Inhibitors of Protein Phosphatases 1 and 2A Block the Sugar-Inducible Gene Expression in Plants

Abstract

Genes coding for two major proteins of the tuberous root of sweet potato (Ipomoea batatas), namely, sporamin and [beta]-amylase, are inducible in leaves and petioles when they are supplied with high concentrations of sucrose or other metabolizable sugars, such as glucose and fructose, and the accumulation of a large amount of starch accompanies this induction.
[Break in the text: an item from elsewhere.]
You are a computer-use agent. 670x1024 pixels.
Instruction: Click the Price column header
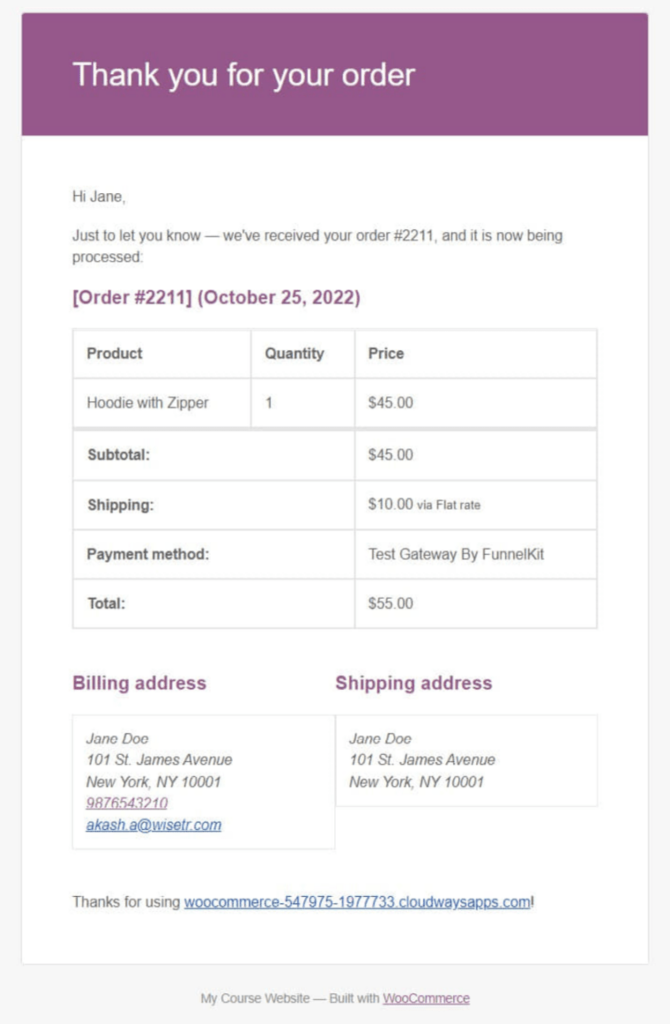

Three inhibitors of protein phosphatases 1 (PP1) and 2A (PP2A), namely, okadaic acid, microcystin-LR, and calyculin A, strongly inhibited the sucrose-inducible accumulation of mRNAs for sporamin, [beta]-amylase, and the small subunit of ADP-glucose pyrophosphorylase in petioles. However, these inhibitors did not have any major effect on the steady-state levels of mRNAs for catalase and glyceraldehyde-3-phosphate dehydrogenase, and the sucrose-inducible increase in the level of sucrose synthase mRNA was enhanced by okadaic acid. Inhibitors of PP1 and PP2A also inhibited sucrose-inducible expression of a fusion gene, consisting of the promoter of the sweet potato gene for [beta]-amylase and the coding sequence for [beta]-glucuronidase (GUS), in leaves of transgenic tobacco (Nicotiana tabacum). The inhibition was not due to inhibition of uptake and cleavage of sucrose, since okadaic acid also inhibited induction of the fusion gene by glucose or fructose. Addition of okadaic acid to leaves that had been treated with sucrose for 6 h inhibited further increases in GUS activity. These results suggest that the continuous dephosphorylation of proteins is required in the transduction of carbohydrate metabolic signals to the transcriptional activation of at least some sugar-inducible genes in plant.